**EXTRACTED INFORMATION**:
_ _ _

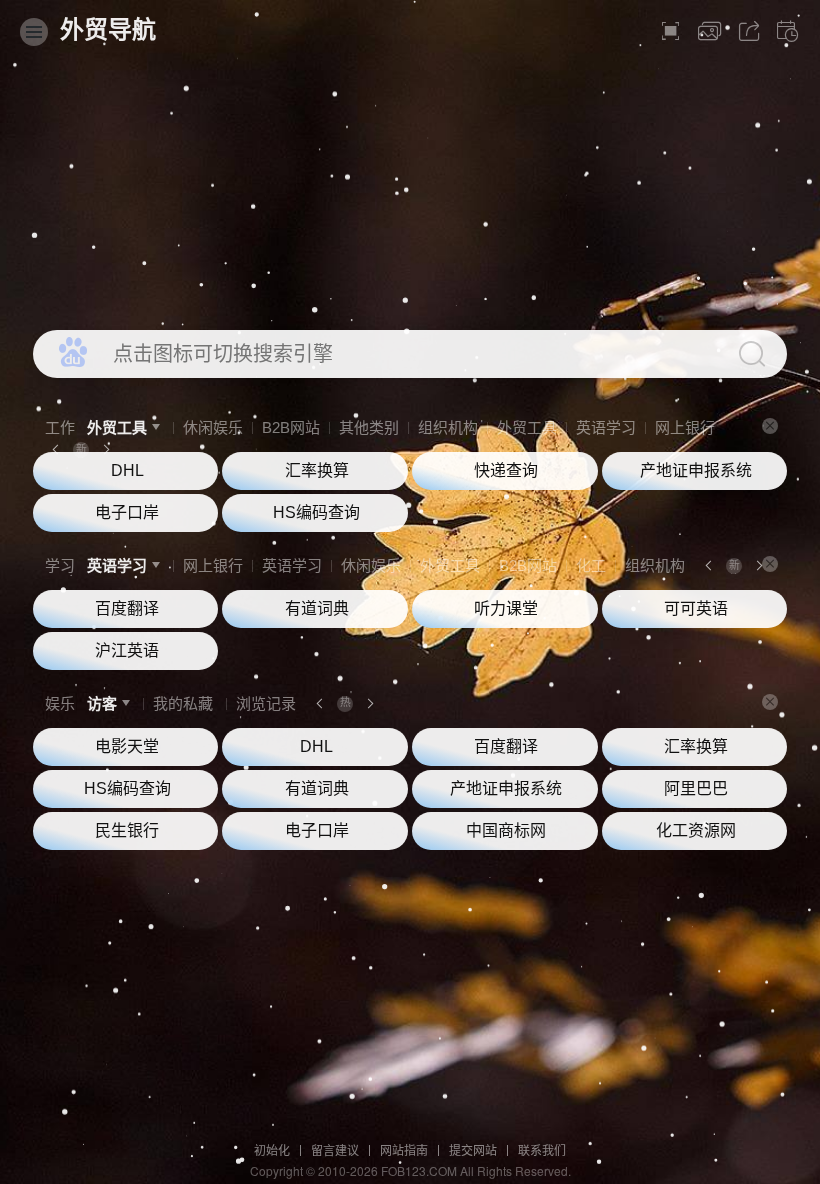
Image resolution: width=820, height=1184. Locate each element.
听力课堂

_ _ _

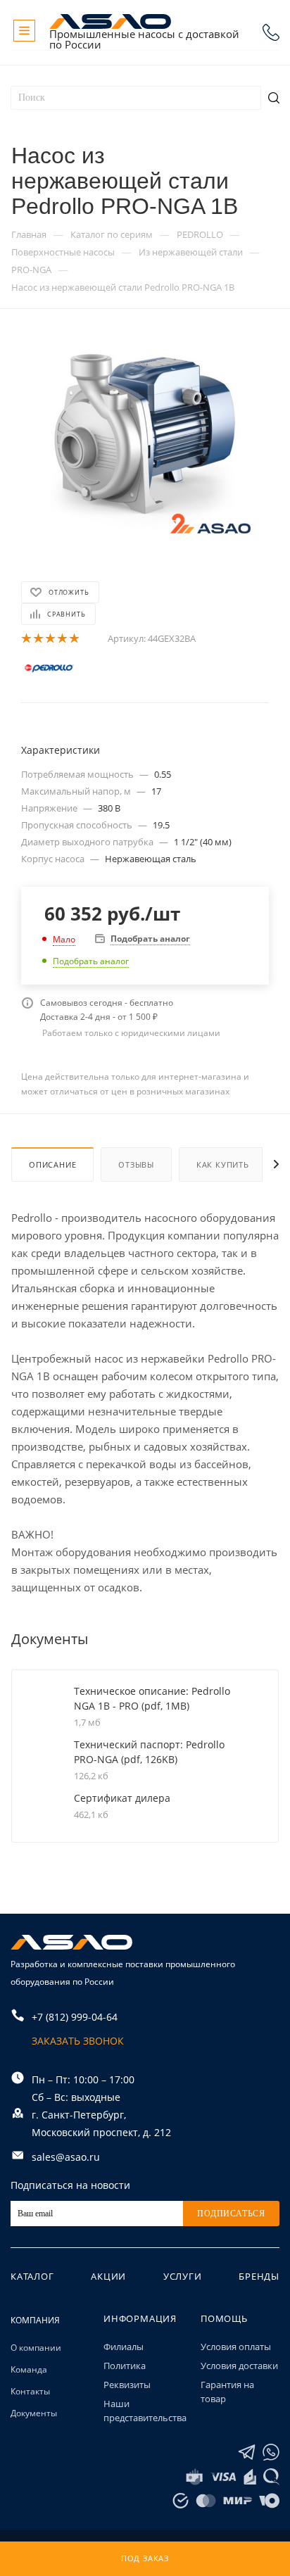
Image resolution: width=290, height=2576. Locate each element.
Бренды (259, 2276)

_ _ _

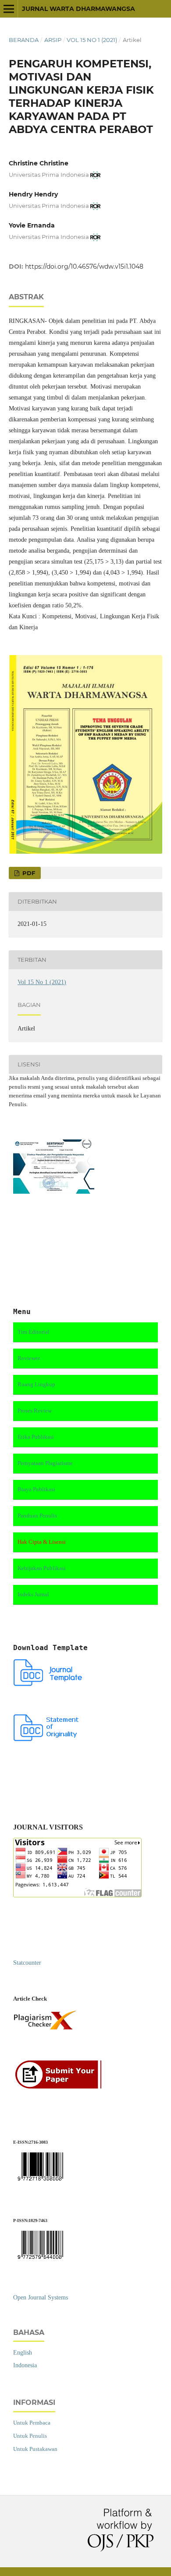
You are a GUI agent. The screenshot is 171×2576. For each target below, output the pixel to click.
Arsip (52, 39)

_ _ _

When "element" shows up in a line of the material, report that line.

Image resolution: width=820, height=1184. Locate each element.
Image resolution: width=290, height=2576. Locate each element.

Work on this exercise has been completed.